What I am trying to avoid is somebody spending a lot of time re-building a boat in this manner, not realising there was a problem and thinking they would be able to get a race certificate for it when they had finished. The last thing I want to have to do is to break bad news like this to them.

SteveAUS is right about one of the dangers of publishing plans. Somebody, maybe a newcomer to sailing, could build a boat from ply that was too thin or not even marine grade. It might last a year or two and then start to crack or delaminate. The reputation of the class could suffer as a result.

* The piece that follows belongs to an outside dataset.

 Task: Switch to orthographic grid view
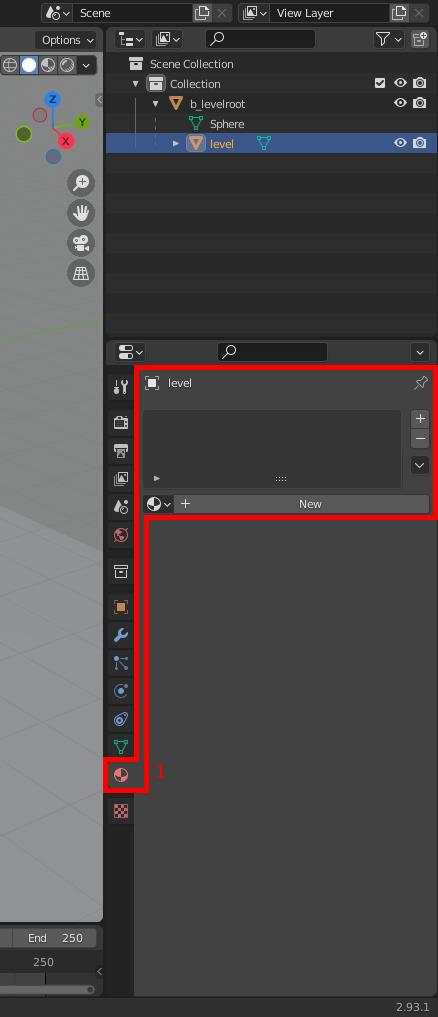click(81, 274)
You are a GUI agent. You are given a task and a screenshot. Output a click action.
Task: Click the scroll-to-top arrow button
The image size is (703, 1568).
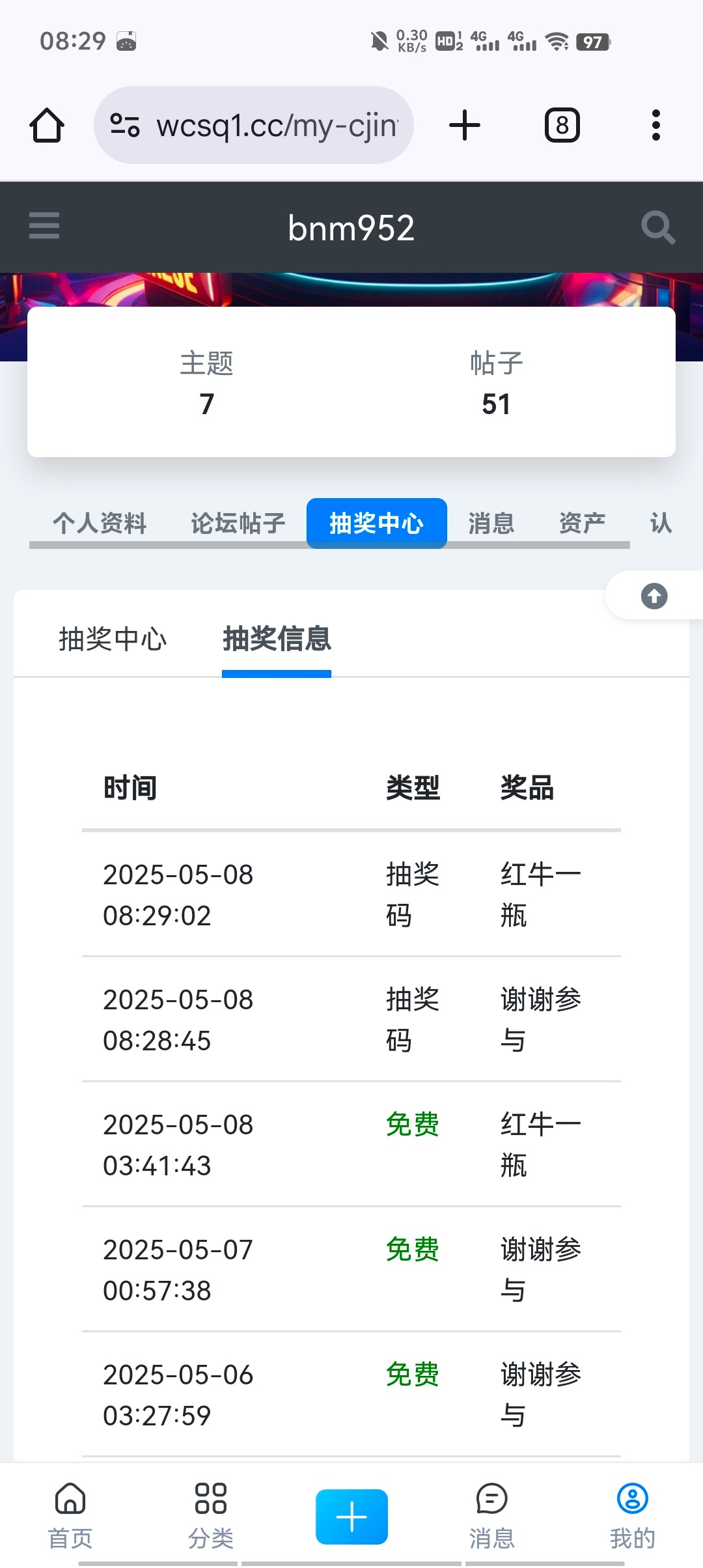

Another danger of building from plans is that an experienced racer or boat builder could produce a boat with a significant race advantage over the existing boats. For example, rather than use 5mm ply as the plans would say, they might use 6mm for the floor, 3mm for the transom, stern deck, aft bulkhead, foredeck, 5mm for the sides and so on. If they used gaboon ply then it would not be obvious that it was the wrong thickness. This would put all the existing owners at a disadvantage.

Also remember ISAF own the plans, not the Mirror Class. Even if we wanted to sell plans, ISAF might say no.

Using locally purchased marine ply to do small repairs to existing panels (such as the 4" X 8") one that flying pig wants to do is OK. As I say, you may find it hard to source 5mm gaboon 3-ply. If it's an old boat or the repair is hidden, then it may not matter if the ply is a bit different. Sounds like Flying pig has no worries on this front.

Kit manufacturers are required to use 5mm ply. It's up to them if they choose to use 3-ply, 4-ply or 5-ply. Hence UK standard kits are 3-ply, UK racing kits have some 3-ply and some 5-ply panels. So a boat with a 5-ply panel is not breaking class rules if that is what the kit manufacturer supplied.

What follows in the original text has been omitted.